Vitamin A is essential for eye health because it helps protect the cornea – the farthest layer of your eye – as well as the conjunctiva – the thin membrane that covers the front of your eye and the inside of the eyelid.

It also improves heart health

Parsley is a nutritious plant that can improve heart health. It is a good source of B vitamins – 30 grams provides 11% of daily needs.

High dietary folate intake can reduce the risk of heart disease in certain age groups. A large study in over 58,000 people found that the highest folate intake was associated with a 38 percent reduced risk of heart disease.

Accelerates urination

Parsley leaf is especially effective as a means of stimulating the excretion of harmful substances from the body. Antioxidants and chlorophyll in the leaf of the plant help to get rid of harmful and toxic elements that cause inflammation and infection.

Chop the root and leaf of the primrose to get two or three tablespoons of the mixture. Boil in 2.5 decilitres for five minutes. When cool, drink. You can drink up to three cups of this tea a day. The drink will help you get rid of swelling and bloating.

Ideal in nutrition

Parsley is an extremely practical and cheap option to spice up food. You can use dried primrose as an ingredient in various recipes. It can improve the taste of tomato soups, stews and sauces. In addition, it is often combined with other herbs in recipes inspired by Italian recipes.

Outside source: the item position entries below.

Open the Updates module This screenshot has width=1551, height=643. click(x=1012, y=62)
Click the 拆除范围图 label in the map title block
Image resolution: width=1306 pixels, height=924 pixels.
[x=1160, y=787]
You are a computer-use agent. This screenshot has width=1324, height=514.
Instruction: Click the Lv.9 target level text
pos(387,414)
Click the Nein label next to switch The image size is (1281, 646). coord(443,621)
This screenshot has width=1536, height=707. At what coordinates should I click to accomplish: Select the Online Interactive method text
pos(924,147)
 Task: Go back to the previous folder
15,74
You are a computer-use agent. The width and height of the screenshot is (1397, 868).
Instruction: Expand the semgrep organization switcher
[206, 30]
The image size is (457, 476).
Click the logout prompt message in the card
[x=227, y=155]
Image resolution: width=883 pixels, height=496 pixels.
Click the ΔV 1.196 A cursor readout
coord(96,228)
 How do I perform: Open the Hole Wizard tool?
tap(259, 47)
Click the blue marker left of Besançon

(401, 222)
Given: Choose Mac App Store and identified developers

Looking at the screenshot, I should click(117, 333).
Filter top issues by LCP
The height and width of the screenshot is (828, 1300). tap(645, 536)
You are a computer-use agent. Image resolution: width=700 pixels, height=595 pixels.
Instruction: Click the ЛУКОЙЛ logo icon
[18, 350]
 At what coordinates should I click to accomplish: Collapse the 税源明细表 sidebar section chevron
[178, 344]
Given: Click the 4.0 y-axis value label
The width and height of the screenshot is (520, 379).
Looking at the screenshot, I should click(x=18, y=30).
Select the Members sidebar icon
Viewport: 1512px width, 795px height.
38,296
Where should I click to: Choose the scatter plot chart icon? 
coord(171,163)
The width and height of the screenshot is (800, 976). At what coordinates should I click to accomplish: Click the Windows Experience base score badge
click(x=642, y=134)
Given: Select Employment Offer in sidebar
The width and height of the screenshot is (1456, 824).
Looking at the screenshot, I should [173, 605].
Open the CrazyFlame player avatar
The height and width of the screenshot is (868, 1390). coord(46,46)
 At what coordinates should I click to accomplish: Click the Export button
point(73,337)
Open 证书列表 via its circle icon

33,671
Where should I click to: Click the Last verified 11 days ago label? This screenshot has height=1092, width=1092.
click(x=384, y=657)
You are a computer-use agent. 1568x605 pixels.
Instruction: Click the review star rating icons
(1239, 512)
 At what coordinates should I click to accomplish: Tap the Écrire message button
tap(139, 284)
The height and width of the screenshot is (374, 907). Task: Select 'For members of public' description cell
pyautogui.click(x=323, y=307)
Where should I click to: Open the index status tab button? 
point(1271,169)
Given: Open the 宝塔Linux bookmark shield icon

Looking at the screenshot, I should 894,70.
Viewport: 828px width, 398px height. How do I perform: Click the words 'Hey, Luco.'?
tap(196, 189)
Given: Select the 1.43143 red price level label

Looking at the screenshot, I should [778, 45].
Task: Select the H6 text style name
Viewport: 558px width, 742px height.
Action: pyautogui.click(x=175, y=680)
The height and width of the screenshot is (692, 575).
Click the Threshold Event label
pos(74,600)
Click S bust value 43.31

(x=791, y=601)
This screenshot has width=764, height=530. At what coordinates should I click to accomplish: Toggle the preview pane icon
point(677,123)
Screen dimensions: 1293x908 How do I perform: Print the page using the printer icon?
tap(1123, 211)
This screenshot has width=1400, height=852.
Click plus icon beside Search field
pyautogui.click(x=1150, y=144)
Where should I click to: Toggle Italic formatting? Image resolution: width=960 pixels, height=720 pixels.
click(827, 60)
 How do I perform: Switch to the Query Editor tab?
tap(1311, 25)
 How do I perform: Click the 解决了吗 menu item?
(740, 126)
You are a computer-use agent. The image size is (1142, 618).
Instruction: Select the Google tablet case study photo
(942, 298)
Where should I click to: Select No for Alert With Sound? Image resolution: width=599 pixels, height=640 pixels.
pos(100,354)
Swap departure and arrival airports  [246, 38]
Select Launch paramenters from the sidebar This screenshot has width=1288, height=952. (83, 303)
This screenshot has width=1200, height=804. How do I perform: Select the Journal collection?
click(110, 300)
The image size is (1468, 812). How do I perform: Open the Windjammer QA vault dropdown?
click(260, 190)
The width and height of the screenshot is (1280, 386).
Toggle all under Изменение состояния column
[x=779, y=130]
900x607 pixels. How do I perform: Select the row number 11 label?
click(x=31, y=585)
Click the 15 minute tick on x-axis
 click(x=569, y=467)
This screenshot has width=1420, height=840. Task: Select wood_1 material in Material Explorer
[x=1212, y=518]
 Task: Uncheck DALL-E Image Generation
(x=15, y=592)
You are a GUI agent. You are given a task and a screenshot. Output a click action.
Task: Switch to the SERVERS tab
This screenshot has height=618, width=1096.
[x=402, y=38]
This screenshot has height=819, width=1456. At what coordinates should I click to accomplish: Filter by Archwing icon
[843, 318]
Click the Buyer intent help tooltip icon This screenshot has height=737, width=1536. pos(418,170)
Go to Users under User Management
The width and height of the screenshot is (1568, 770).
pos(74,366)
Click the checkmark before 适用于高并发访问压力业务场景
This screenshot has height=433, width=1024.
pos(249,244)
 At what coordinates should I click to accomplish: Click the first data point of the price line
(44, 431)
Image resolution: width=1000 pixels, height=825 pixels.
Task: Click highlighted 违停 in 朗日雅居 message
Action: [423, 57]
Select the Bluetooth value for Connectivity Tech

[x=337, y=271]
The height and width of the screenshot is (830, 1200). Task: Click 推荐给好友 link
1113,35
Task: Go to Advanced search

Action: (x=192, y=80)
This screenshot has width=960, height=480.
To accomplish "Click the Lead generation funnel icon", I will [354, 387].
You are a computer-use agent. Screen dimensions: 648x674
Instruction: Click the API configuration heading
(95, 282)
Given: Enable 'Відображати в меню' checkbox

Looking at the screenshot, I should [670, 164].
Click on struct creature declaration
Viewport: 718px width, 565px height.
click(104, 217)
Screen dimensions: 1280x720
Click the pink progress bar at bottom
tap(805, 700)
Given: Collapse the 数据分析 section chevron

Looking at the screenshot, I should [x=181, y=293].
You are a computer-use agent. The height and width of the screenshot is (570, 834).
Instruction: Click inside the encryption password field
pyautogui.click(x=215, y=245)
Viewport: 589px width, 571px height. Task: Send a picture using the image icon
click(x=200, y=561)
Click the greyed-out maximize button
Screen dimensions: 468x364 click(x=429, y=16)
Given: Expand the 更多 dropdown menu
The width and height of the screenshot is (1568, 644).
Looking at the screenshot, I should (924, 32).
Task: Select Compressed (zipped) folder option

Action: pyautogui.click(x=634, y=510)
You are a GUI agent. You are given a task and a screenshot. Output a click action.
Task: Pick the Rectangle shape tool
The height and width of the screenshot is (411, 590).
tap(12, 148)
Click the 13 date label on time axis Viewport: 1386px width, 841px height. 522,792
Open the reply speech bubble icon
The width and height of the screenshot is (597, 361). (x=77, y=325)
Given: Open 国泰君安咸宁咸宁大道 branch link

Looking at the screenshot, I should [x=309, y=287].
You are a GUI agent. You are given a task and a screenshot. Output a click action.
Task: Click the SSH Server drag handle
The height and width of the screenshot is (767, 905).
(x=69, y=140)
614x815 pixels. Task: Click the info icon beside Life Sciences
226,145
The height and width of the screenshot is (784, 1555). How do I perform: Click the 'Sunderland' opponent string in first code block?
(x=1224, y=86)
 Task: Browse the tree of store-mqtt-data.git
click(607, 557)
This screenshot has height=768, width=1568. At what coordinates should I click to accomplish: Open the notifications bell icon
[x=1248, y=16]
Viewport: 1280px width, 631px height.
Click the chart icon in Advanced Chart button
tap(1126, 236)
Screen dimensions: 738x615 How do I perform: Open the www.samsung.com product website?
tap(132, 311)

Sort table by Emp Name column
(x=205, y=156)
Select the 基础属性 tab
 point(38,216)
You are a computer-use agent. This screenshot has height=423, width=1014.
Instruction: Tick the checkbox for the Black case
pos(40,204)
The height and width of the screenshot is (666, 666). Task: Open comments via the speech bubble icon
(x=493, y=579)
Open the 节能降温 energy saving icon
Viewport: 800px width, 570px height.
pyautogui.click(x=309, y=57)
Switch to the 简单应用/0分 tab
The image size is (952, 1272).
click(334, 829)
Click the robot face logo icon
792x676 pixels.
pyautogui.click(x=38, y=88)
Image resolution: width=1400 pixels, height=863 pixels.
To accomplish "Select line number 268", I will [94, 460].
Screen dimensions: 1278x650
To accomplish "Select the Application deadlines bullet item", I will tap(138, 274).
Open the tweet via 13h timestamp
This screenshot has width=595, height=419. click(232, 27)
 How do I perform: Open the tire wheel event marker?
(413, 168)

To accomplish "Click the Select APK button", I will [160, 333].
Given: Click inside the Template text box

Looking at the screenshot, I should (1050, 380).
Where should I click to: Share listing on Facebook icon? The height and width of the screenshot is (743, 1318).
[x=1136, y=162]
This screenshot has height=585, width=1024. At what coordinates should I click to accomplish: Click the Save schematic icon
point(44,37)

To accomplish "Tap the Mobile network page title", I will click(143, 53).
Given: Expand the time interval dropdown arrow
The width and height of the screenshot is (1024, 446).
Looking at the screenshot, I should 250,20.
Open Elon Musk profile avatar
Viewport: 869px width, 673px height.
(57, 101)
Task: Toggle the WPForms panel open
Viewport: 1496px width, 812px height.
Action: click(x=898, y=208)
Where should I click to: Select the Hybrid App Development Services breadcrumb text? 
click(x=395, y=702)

Fresh parsley is also a great addition to homemade salad dressings, marinades and seafood. Many people use fresh twigs in recipes that do not require cooking or add the plant at the end of the cooking period.

Interestingly, the plant can act as a natural breath freshener, so you can also chew a twig during cooking to freshen your breath.

To prolong the life of fresh parsley, tie the bunch with a damp paper towel and store it in a closed container in the refrigerator. You can easily include dried or fresh leaves in your diet by adding them to soups, salads, marinades and sauces.